Colombia’s deforestation to be measured more frequently

Colombian environmental institutions and organizations have teamed up to provide more effective protection against deforestation in the country’s Amazon region.

From 2013 onwards, a collective of environmental organizations backed by the government will measure deforestation in the Colombian Amazon biannually, as opposed to every five years.

The move was related to controversy over significant differences in the latest statistics, which are currently still measured over five year periods. Between 2005 and 2010, the government Institute of Hydrology, Meteorology and Environmental Studies (IDEAM) declared a 1% loss of Colombian rainforest while the Gaia Amazonas foundation reported the figure to to be 1.4%.

According to Martin von Hildebrand, director of Gaia Amazonas, one of the leading institutions in the collaboration, “without up to date information on the monitoring and control of an area we shouldn’t even enter it, as a matter of precaution.”

According to a recent study, “Amazonia Under Pressure,” carried out by the Amazonian Network of Socio-environmental Georeferenciation (RAISG), unless radical measures are taken half of the forest will have disappeared by 2050.

MORE: 86 acres of Colombian forest destroyed every hour: Minister

Last year Colombian President Juan Manuel Santos bemoaned the state of the Colombian rainforest, declaring the launch of a government crusade against illegal mining and logging.

MORE: ‘Massacre’ of Colombian forests has to stop: Santos

Director General of Alisos Wendy Arenas Wightman, who will also play a lead role in the new biannual analysis, recently criticized the government for delaying the shortening of the five-year analysis period which was reportedly promised in their 2010 National Development Plan.

Arenas told Colombia Reports that the hold-up can be attributed “in part to the institutional weakness of the environmental sector and equally due to a lack of political motivation on behalf of the State to allocate funds to the project.”

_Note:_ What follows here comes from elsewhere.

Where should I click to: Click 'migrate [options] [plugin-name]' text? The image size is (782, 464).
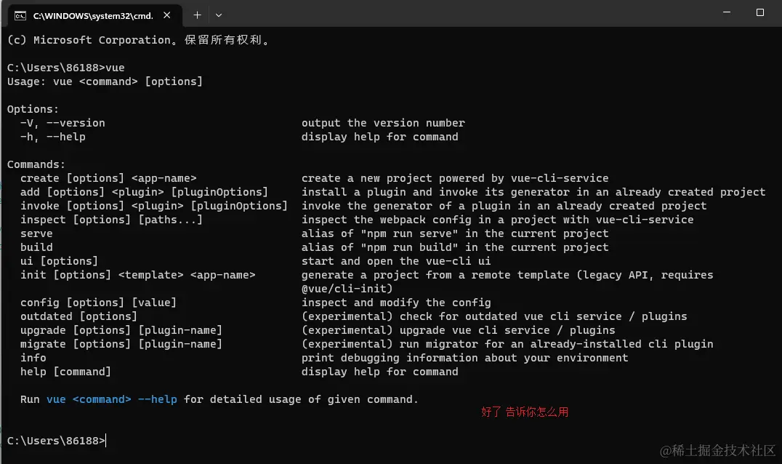pos(121,344)
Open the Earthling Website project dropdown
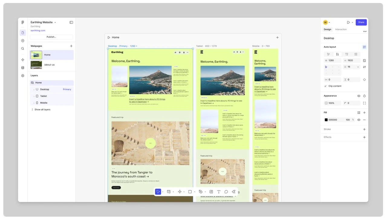The width and height of the screenshot is (387, 220). [x=55, y=22]

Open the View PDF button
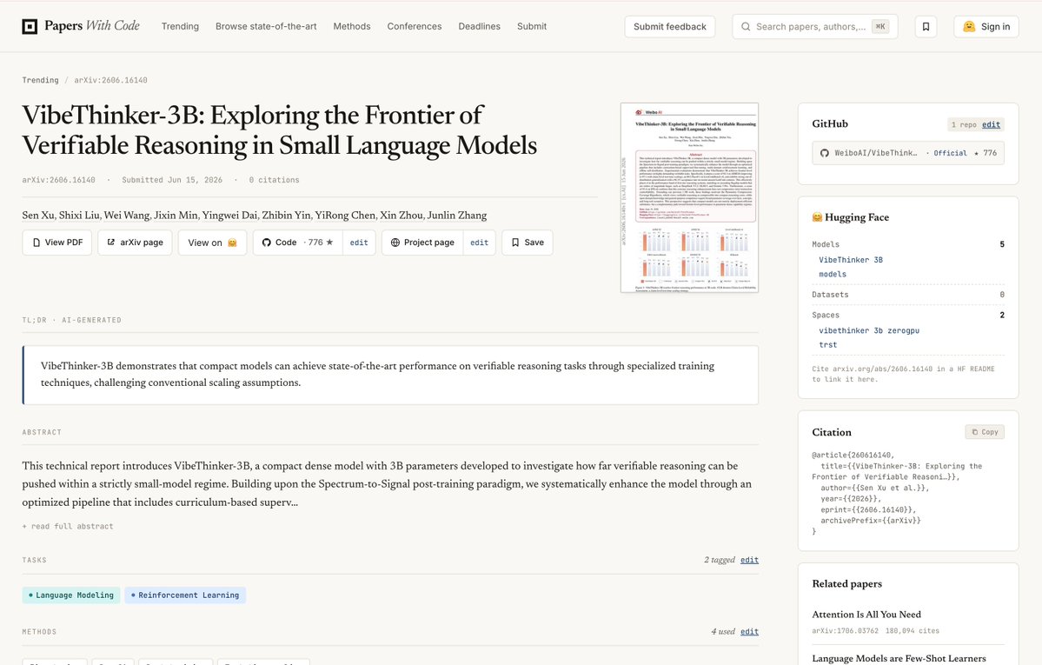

The Alisos director also emphasized the limitations that insufficient data cause in the fight to control the negative influences on the Colombian Amazon, which is subject to excessive deforestation (legal and illegal), cattle farming, farming and other national and international activities.

“Changes to the coverage of wooded areas, which cause an accelerated loss of biodiversity, can vary drastically from one year to the next,” said Arenas adding that lack of information can make it “extremely difficult to follow up on the state of the forest.”

As well as impeding the effectiveness of environmental measures attempting to keep in check the devastation of the Colombian rainforest, this lack of detailed information has also played a part in the lack of definitive political action in the forest’s conservation. Arenas claims that “trends can help to kick off a political movement to stop deforestation” but insists that “more specific information is required.”

However, according to Arenas, the Colombian government, through IDEAM, has confirmed that biannual statistics will be taken as of this year, “which will allow for more precise evaluation of the impact of environmental measures carried out by the national government as well as by local municipalities and departments.”

It is also hoped that with these more precise statistics, a greater awareness of the situation will both increase public awareness of the issue of deforestation and attract more important resources through international cooperation.

Colombia’s neighbor, Brazil, which contains within its borders more than 60% of South America’s rainforest within its borders, carries out annual deforestation analysis.

Although this represents slow progress for Colombia’s fight against deforestation, Arenas maintains it is a necessary step in the right direction, expressing her “hope that the next government will push for an annual measuring rate in the near (reasonable) future.”